Harvesting Liquid Water in Fog - Part II

Mankind has made significant strides towards harvesting from the 2% of water in the air that exists in liquid form. This progress comes from artificially replicating nature's inventions like the back of the African Stenocara beetle. Other moisture capturing systems are found in nature's designs for the Texas Thorny Devil Lizard, the structure of Cactus thorns and the structure of the leaves of plants like the Welwitschia Mirabilis.

Bio-mimicry & Species Adaptation

Stenocara Beetle
(Image: www.rain-barrel.net)

The Stenocara beetle lives in the Namib Desert in Africa which has endured arid and semi-arid condition for over 55 million years, has less than 5mm of rain annually and is practically barren of vegetation. 

The only other sources of water are underground rivers and morning fog that moves in over the desert near the coast from the ocean. This fog travels at gale speeds a few times a month.

Microscopic Detail
(photo: Oxford University)

An inhabitant of the Namib Desert, the Stenocara Beetle has evolved to harvest the liquid water in the fog through a combination of hydrophilic bumps/ridges and hydrophobic troughs/valleys on its back. 

To survive in the desert, Stenocara evolution has adapted it to catch the liquid water in the fog through a back of unique design . As described in http://www.biomimicryeuropa.org, "The peak of each bump is smooth and attracts water. Tiny rounded nodules, no wider than a human hair, cover the slopes of each bump and the troughs in between. The nodules are coated in a wax-like material, making them hydrophobic. When the fog rolls in, the beetle tilts its body into the wind. The water droplets from the fog are repelled from the nodules but stick to the peaks of the bumps. The droplets grow until they are large enough to roll down from the top of the peaks and are channeled to a spot on the beetle's back that leads straight to its mouth."
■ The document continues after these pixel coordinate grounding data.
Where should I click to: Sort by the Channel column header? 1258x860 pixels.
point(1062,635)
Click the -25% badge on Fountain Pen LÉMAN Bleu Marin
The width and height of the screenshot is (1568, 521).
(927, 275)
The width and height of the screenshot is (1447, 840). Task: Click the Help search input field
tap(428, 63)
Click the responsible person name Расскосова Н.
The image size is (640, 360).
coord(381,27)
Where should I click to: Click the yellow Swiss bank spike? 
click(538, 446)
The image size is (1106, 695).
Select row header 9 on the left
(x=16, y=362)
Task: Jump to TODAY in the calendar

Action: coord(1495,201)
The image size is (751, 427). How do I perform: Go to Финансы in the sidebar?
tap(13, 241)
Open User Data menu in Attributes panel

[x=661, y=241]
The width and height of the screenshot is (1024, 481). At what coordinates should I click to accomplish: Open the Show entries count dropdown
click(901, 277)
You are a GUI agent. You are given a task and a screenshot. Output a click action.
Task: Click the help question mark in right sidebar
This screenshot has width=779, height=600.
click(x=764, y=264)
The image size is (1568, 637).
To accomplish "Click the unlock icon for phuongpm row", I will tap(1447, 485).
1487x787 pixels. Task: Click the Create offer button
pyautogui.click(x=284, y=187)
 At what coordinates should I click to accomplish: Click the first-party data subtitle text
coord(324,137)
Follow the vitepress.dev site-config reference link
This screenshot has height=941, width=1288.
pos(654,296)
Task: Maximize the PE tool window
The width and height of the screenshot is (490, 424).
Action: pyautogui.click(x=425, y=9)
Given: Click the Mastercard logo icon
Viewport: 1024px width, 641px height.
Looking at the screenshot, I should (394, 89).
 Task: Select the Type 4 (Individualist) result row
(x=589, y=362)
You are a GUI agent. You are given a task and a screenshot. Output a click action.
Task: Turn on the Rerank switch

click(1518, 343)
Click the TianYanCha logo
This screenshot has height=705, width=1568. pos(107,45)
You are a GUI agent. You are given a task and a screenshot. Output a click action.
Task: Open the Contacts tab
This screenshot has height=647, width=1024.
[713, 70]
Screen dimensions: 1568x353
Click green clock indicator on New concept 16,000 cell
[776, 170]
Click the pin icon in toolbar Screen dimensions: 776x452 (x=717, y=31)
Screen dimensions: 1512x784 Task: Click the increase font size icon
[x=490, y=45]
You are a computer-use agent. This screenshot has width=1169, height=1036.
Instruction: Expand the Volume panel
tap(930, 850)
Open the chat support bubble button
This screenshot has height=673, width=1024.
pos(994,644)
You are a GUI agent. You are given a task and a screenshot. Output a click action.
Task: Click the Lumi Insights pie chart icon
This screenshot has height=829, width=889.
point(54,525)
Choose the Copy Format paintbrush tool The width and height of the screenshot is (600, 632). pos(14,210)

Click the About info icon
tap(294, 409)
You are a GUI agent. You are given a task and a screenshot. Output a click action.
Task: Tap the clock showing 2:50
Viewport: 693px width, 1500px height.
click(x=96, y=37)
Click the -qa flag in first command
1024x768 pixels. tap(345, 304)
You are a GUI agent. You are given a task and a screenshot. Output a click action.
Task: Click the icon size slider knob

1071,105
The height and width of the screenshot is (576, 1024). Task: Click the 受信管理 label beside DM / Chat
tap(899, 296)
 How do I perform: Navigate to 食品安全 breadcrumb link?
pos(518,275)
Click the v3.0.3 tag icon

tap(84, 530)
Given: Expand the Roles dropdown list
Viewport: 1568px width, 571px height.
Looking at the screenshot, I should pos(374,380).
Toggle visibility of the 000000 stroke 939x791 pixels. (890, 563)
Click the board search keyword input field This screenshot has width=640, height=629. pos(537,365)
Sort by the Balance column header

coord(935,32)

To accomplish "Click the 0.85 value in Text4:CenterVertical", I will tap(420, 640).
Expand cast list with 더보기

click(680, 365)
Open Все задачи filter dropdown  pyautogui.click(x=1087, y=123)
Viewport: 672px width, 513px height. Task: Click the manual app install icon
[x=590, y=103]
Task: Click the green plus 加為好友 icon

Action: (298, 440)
Design patent No. PCT/GB02/00067

Zoologists, led by Andrew Parker at Oxford University, discovered this hydrophilic-hydrophobic design and have obtained a design patent on it. Now the pace has quickened to find a commercial way to gain from nature's design of the Stenocara beetle's back.

The MIT Project

Chemical engineer Robert E. Cohen and materials scientist Michael F. Rubner have perfected a film with hydrophilic peaks and hydrophobic runways that extract liquid water from air and possibly go a step further in coalescing water vapor into liquid water. The next frontier is commercialization of this film for common use.

The University of Sydney Project

Australia, a country with few inland water resources, has nearly 90% of its population living in coastal cities. At the University of Sydney, a small team has a large goal - develop a film that can be laid on a large surface (like the side of a building or the roof of a house) that is similar in design to nature's design for the Stenocara's back with the very same water-harvesting functionality that nature has adapted for the survival of Stenocara and the propagation of its species

All this effort for 2% of the water contained in the air!